┌──

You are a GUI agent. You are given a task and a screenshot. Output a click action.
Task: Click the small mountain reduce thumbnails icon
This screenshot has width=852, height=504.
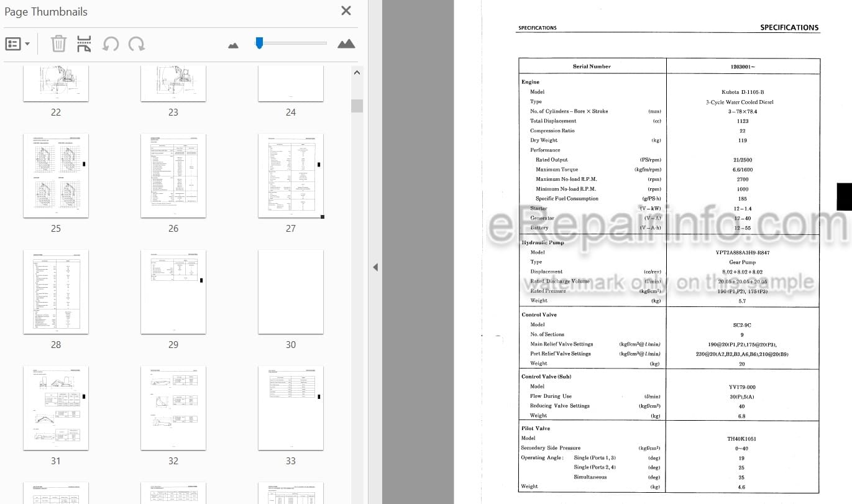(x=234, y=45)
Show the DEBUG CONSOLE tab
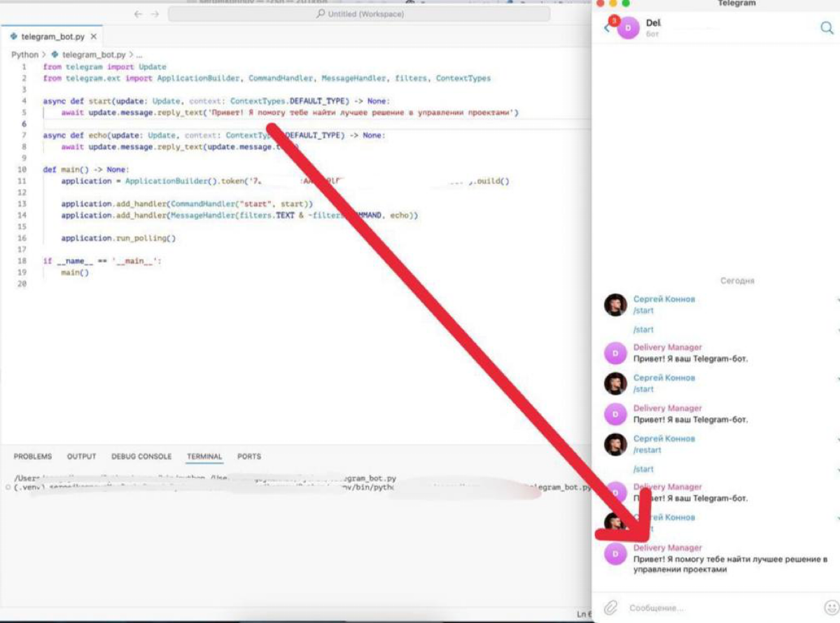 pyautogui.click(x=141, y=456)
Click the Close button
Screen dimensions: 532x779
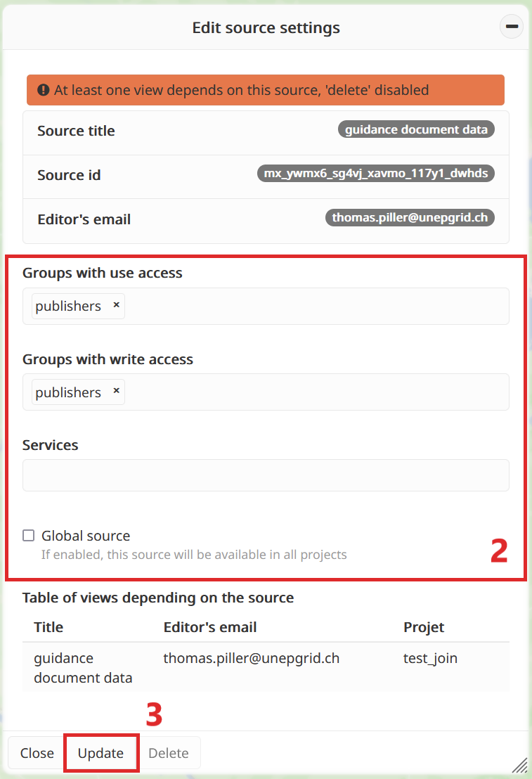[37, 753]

└──

**Exercise:** Leave the pictures aside and output each entry exactly as it stands.

**Answer:**
You are a GUI agent. You are given a task and a screenshot. Output a click action.
Task: Click the small mountain reduce thumbnails icon
This screenshot has width=852, height=504.
(x=234, y=45)
Show the DEBUG CONSOLE tab
 pyautogui.click(x=141, y=456)
Click the Close button
Screen dimensions: 532x779
[37, 753]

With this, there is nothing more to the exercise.